As U.S. Rejects Keystone XL, Canada Should Turn to China to Fill Trade Gap
The Keystone XL pipeline project to deliver oil from Alberta’s tar sands to Texas for refinement has once again been shelved by President Barack Obama. This is the second time the U.S. has delayed their decision, much to Canada’s frustration.
Now that the project has been defeated, Canada should begin to open itself up to trade with energy-craving China. Trade with China could have the added benefit of improving Canada’s bargaining position when trading with the U.S.
We should not be naïve. The U.S. and Canada may be long-time friends and allies, but at the bargaining table they are not equals. The U.S. economy is much larger and diversified; they simply have more options than Canada. And at the negotiating table, options are leverage. The Canadian government should not allow the U.S. to feel it is Canada’s customer of choice.

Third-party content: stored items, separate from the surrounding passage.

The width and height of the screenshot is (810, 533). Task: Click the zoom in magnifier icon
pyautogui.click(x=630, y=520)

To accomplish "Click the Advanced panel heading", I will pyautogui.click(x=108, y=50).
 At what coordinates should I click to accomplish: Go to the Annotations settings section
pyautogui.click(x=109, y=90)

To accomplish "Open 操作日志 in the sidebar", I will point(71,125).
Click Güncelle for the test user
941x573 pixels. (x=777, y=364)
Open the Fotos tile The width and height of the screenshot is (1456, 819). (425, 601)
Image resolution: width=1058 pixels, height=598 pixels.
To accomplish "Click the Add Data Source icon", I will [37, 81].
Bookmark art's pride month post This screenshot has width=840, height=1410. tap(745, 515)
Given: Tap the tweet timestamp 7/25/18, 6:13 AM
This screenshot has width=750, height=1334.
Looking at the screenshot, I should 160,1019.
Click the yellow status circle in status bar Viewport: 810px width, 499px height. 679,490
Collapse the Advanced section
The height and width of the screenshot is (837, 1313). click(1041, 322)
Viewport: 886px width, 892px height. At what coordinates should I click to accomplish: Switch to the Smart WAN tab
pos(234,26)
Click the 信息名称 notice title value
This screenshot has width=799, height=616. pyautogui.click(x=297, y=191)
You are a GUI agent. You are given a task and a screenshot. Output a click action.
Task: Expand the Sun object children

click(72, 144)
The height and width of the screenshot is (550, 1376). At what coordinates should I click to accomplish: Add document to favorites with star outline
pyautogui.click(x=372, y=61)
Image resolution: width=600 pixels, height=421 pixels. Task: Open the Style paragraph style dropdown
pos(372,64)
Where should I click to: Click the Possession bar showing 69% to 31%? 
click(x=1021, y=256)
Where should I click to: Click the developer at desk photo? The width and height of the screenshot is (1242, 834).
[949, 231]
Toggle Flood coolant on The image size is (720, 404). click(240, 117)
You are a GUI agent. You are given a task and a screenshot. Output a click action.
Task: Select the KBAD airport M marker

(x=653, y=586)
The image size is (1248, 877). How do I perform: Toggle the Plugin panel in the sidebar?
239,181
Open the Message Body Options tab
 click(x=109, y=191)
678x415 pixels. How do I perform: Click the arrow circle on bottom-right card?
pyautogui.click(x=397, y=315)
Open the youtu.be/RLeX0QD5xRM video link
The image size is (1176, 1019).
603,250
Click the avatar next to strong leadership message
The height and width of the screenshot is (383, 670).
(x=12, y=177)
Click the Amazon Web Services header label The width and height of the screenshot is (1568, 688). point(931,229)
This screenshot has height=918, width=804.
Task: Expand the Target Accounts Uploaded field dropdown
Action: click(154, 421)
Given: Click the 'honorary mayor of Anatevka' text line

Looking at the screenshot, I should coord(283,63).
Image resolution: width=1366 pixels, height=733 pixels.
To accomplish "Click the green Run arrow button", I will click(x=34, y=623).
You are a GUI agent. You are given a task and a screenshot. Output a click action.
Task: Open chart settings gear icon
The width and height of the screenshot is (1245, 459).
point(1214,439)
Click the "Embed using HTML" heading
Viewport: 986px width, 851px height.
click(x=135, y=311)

China has a long-time interest in Canadian energy. Now is the perfect time for Canada to let them in. By gaining access to a stable, high-demand, sustainable, and secure market such as China, Canada gains leverage to use in its U.S. trade relations. The U.S. needs energy, particularly oil. It has shown time and time again a lack of political will to reduce its dependence on foreign oil (i.e. Brazil). They want Canadian oil, but without Canada having another major purchaser, they do not feel pressured to make concessions to get it. This is where China comes in. Essentially, consider trade as a zero-sum game. Trade conducted with China is trade that cannot be conducted with the U.S.
Over time, trading with China will allow Canada to become less reliant on the U.S. as its primary customer, but also force the U.S. to become more desperate to trade with Canada.
This can pressure the U.S. to pursue Canadian resources with greater impetus.
Canada does not have to replace the U.S. as its primary consumer. It merely has to demonstrate that it has other buyers, and force America’s hand. Having this advantage can help Canada earn better terms and conditions in its trade relations.
Canada needs to play China and the U.S. against each other for its own benefit. In an environment of economic downturn, Canada has to look out for itself. Canada has been patient and the U.S. has floundered twice already. Diplomatically, Canada does not have to fear any repercussions.
If the U.S. loses access to Canadian energy, that is its own fault. Having the U.S. pay more to rectify this mistake will play to Canada’s benefit.